Is it ok to have more than one drug in clinical development? Yes. There are 500 patients diagnosed with prion disease every year in the United States alone. Probably low thousands of cases are diagnosed each year worldwide. Ionis’s PrProfile trial only enrolled 56 patients across the world. The spectacularly fast enrollment of that trial proves that the patients are out there, and are highly motivated. Prion disease is rare, but not ultra-rare. Unfortunately, we have more than enough patients to enroll trials of multiple drugs at the same time. And unfortunately, most patients die very quickly, which means that there is no sense in which enrolling patients this year “uses up” patients for next year.
If patients are eligible for more than one trial, how will they choose which one to enroll in? That’s a conversation with your doctor; I can’t advise you on it. I’ve already shared above some of what I think are the biggest caveats about our drug. If and when a trial is ultimately enrolling, there will be a consent form that will give you a lot more to think about. Above all, remember this is research. As of this writing, there are no human data to suggest that any drug is effective against prion disease.
transparency
As patient-scientists, we want to maximize research on prion disease, and that means a commitment to sharing our learnings and data to the greatest degree feasible. If you’ve followed this blog you know we’ve been big on this for years, but since we’re now at a new stage where human trials could be near at hand, here’s a fresh downpayment on that commitment.
Above: the molecular structure of the drug candidate.
First, we posted a pre-print describing all the preclinical studies we did on divalent siRNA [Gentile 2024]. That includes the exact structure of our drug molecule, something which pharmaceutical companies almost never disclose publicly at an IND or even Phase I clinical trial stage. In fact, there it is again right above this paragraph. The public git repository for the study also includes all the individual-level animal data, something that even most academics never let see the light of day.

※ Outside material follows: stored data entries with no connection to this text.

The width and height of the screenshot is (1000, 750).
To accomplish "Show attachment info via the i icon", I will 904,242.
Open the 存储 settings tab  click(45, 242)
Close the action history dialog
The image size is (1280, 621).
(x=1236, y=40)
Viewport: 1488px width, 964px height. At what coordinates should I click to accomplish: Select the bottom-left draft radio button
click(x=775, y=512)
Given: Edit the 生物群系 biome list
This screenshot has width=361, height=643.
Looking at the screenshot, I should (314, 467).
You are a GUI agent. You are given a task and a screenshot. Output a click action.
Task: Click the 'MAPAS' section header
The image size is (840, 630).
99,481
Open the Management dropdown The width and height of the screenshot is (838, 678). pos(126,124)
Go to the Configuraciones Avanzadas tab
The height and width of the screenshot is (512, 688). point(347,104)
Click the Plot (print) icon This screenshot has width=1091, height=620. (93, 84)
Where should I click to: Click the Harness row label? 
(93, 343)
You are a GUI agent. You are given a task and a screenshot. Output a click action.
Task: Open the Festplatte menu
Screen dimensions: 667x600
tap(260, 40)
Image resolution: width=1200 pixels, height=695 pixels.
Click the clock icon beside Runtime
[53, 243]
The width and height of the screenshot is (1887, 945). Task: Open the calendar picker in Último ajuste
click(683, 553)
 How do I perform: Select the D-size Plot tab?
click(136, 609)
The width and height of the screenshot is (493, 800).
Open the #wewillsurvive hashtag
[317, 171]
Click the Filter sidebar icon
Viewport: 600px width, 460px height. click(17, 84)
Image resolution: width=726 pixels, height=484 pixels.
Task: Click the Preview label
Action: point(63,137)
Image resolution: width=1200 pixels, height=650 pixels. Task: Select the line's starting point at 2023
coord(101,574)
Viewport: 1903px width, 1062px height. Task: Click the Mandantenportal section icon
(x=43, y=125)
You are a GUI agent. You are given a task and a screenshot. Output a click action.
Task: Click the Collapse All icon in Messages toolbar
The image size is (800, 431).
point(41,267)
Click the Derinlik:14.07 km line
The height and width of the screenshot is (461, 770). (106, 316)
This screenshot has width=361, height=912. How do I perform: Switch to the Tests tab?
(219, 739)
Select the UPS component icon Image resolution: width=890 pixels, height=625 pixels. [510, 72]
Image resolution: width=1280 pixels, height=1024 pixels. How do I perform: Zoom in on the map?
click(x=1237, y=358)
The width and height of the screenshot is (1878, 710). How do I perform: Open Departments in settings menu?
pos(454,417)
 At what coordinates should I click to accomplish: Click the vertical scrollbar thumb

Second, we made our IND filing public. Companies don’t do this. Even academics don’t do this. To my knowledge, we are only the third IND ever for which documents have been released publicly (the other two, kudos to them, are an intrathecal AAV gene therapy of AP4M1 for SPG50, and an intrathecal ASO against TNPO2. The more the merrier: I wish 10 or 100 other people would post theirs online. We all have a lot to learn from each other. We posted this IND hoping that if anyone else out there is developing a prion disease drug, it will be a useful starting point to see what we did, and more broadly for the rare disease community, that this might be a useful reference for developing your own drug in your own disease. But remember, it’s just a starting point. Every drug, every drug program, and every indication or disease, is unique. FDA is under no obligation to agree to something for your program just because they said it was okay in our program.
conclusions
We developed a new drug candidate for prion disease in our lab, got permission from FDA to dose human patients, and are now seeking the funding to launch a first-in-human clinical trial. The trial has not launched yet. Don’t write to me asking how you can get the drug: there’s no way just yet. We’re working hard on this. If you can help us find the funding, let me know. When we do get to a trial, it will still be research, not treatment, and no one should go into it on the assumption that it will help them.